Un accord transactionnel qui interroge
Mais contre toute attente, le 4 juin 2014, le cabinet américain Cleary Gottlieb Steen Hamilton, représentant Arcelor Mittal, annonce au tribunal arbitral qu’un accord transactionnel a été signé avec l’État du Sénégal, mettant brutalement fin à la procédure. Montant du deal ? 150 millions de dollars (environ 90 milliards de FCFA), une somme bien inférieure aux montants initialement réclamés.

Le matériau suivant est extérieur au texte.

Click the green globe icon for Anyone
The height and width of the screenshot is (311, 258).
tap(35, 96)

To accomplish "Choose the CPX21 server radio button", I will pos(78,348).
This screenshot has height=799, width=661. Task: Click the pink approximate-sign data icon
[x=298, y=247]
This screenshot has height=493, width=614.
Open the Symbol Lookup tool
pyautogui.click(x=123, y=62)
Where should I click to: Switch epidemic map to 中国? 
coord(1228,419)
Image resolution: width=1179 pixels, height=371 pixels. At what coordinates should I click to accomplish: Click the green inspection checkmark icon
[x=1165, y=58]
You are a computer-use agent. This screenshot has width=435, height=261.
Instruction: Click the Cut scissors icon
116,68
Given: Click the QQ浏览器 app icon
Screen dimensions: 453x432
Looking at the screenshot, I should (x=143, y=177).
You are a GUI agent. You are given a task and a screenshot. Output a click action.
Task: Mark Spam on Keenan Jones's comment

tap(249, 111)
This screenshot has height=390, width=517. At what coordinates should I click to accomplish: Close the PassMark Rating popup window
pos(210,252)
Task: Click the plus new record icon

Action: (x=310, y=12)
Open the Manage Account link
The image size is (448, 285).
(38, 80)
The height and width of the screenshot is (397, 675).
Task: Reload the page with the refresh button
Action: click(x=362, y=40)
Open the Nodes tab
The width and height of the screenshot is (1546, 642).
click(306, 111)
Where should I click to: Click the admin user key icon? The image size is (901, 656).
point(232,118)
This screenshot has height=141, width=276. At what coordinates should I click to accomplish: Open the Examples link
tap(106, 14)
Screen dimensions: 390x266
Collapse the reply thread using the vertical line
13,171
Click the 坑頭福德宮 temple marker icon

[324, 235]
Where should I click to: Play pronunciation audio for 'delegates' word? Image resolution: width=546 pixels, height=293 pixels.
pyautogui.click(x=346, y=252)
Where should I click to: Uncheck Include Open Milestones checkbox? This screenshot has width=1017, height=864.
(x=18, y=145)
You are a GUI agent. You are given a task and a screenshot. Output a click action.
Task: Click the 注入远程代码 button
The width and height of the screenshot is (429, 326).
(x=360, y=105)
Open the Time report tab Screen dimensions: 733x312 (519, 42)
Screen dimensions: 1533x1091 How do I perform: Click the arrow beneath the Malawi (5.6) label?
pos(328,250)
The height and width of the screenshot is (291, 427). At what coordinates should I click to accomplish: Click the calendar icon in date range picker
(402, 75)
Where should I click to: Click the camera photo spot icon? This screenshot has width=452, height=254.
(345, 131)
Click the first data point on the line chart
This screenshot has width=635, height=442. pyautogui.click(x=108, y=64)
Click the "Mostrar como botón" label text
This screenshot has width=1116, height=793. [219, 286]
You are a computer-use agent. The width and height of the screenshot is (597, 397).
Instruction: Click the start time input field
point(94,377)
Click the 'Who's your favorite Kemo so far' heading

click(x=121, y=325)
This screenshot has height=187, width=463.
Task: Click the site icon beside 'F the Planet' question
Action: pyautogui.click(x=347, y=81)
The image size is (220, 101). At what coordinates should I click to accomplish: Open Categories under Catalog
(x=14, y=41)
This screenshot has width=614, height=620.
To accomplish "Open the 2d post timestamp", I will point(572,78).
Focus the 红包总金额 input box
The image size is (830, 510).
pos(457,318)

Ce qui intrigue encore plus, c’est la manière dont ces fonds ont été gérés. Selon Libération, les 150 millions de dollars ont été virés sur deux sous-comptes CARPA, domiciliés à la BNP Paribas et gérés par un avocat français, Me François Meyer. Or, ce dernier n’était pas impliqué dans la procédure initiale. Pire, les avocats de l’État, Mes Rasseck , Bourgi et Sébastien Bonnard, ont découvert avec stupéfaction cet accord le jour même de son officialisation. Dans un courriel versé au dossier, ils ont même pris leurs distances en précisant qu’ils n’avaient jamais été impliqués dans cette négociation.
Un retrait mystérieux et des soupçons de transactions occultes
Autre fait troublant relevé par Libération, le retrait de la procédure n’a jamais été confirmé par l’Agent judiciaire de l’État, comme l’exigeait le tribunal arbitral. À la place, c’est le ministre délégué au Budget qui a saisi l’instance le 30 mai 2014, ajoutant une nouvelle zone d’ombre au dossier.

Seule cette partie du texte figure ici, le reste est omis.